A A. começa a entrar em paranoias, e tento chegar perto. Falo, ela rosna. Faço festas, ela repele a minha mão com nojo, digo-lhe o quanto ela é importante e ela responde-me que sente falta daquela que a deixou por causa dum gajo....
Diz que não acredita no amor e muito menos na amizade.
O meu coração parte-se em mil, apercebo-me do meu papel de recurso na vida dela e a minha alma evapora-se para todo o sempre.
Afinal de contas por mais que me esforce e que dê o que tenho e o que não tenho, nunca serei indispensável, nunca serei importante, nunca serei a numero 1 na vida de ninguém. Apenas recurso.
Dor maior não me pode acompanhar, pois sempre vivi para as amizades.
De qualquer modo, a vida boa é dos fortes e não me deixarei entrar pelos clichés de "eu não acredito na amizade", pois tenho a certeza que toda esta gente que agora falei, levou com o meu amor total com todas as forças e saberes que conhecia e conheço. Continuo a acreditar na amizade até morrer. Porque sei que todos eles levaram doses grandes de surpresas boas, convites para tudo e mais alguma coisa, partilhas, a minha entrega total, ataques de mimo bons e hiperactividade provocada pela alegria sentida por os ter de perto.
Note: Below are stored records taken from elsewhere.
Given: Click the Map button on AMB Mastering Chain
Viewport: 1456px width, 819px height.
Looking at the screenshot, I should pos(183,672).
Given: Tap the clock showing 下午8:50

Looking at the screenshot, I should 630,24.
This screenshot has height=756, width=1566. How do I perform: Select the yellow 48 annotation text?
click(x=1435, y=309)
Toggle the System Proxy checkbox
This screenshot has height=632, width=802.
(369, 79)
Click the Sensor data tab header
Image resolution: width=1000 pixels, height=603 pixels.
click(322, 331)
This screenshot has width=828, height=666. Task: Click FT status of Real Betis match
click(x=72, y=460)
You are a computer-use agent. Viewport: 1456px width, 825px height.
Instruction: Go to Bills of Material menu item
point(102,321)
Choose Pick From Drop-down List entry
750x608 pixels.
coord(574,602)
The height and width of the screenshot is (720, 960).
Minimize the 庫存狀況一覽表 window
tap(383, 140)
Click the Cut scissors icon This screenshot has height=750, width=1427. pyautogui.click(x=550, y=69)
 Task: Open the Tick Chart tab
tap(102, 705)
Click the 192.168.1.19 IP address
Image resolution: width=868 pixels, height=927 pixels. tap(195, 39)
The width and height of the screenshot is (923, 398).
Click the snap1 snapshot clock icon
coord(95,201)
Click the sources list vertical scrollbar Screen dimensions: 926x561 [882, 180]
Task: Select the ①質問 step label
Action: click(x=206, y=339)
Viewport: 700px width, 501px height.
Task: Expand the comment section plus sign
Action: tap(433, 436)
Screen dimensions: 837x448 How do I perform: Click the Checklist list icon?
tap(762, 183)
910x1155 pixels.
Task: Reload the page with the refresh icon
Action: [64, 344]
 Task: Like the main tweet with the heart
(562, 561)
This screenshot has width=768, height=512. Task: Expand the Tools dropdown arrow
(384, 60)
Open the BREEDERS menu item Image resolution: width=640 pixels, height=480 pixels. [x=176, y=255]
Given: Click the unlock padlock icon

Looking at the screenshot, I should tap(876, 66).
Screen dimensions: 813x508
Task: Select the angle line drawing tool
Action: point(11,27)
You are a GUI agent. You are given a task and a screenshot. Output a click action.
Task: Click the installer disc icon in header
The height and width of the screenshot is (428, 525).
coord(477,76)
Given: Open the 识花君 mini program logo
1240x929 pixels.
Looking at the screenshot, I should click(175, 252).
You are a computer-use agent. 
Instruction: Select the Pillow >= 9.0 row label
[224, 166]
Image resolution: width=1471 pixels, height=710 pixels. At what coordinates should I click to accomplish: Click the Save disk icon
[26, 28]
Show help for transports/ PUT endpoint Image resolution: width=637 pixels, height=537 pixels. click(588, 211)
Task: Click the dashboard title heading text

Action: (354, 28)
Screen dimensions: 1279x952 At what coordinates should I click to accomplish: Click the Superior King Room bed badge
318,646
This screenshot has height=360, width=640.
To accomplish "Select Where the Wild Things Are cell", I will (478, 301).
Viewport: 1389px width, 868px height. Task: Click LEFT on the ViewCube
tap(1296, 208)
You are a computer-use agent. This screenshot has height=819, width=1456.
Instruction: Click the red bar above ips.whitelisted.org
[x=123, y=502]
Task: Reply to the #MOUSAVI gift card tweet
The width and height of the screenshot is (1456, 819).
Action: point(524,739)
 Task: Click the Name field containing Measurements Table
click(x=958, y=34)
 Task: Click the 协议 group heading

Pelo menos a minha amizade, todos tiveram!
Uma das frases da minha vida é: "tens de dar primeiro, aquilo que queres receber depois" Mesmo sabendo que a segunda parte da frase é quase impossivel de ocorrer, não deixo de cumprir com o princípio.
E já que tenho a fama dos julgamentos tiro também o proveito:
Secos e ocos são aqueles que não acreditam na amizade e no amor!